[Collected data entries]
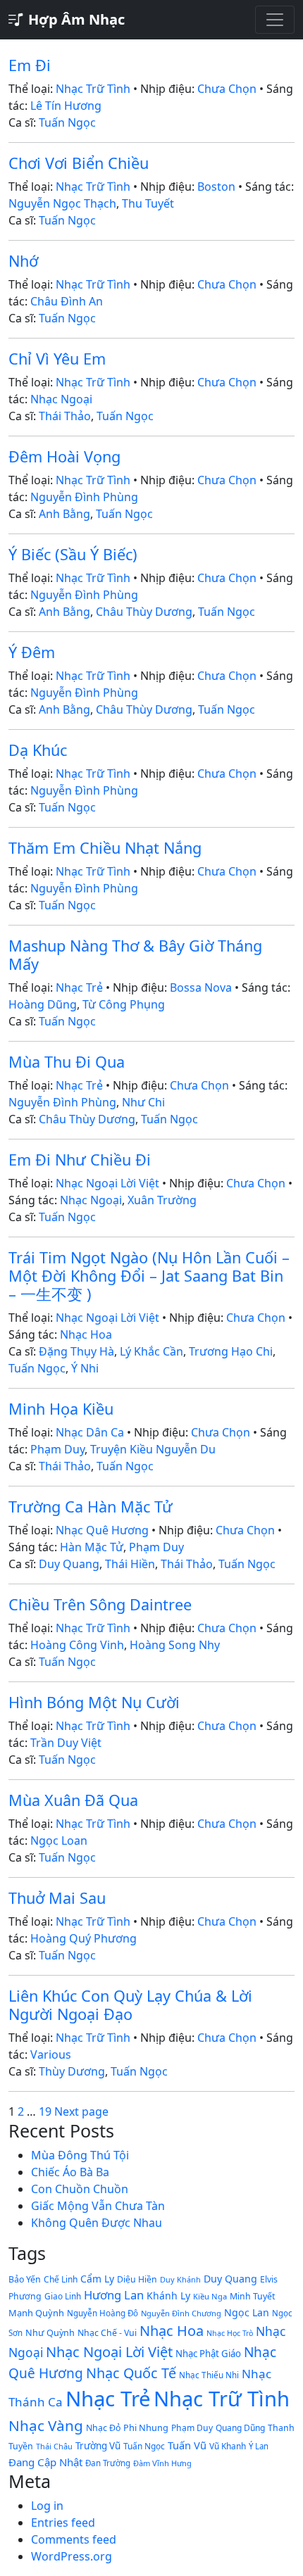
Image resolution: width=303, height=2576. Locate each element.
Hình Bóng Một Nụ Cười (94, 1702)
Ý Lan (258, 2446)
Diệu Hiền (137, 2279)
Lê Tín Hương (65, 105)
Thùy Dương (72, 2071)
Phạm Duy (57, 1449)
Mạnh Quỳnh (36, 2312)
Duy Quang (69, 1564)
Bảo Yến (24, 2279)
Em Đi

**WHAT YOU NEED TO DO**
In the copy, include every line of the entries above exactly and none of the pictures.

**PROBLEM SOLUTION**
Image resolution: width=303, height=2576. Locate each element.
Hình Bóng Một Nụ Cười (94, 1702)
Ý Lan (258, 2446)
Diệu Hiền (137, 2279)
Lê Tín Hương (65, 105)
Thùy Dương (72, 2071)
Phạm Duy (57, 1449)
Mạnh Quỳnh (36, 2312)
Duy Quang (69, 1564)
Bảo Yến (24, 2279)
Em Đi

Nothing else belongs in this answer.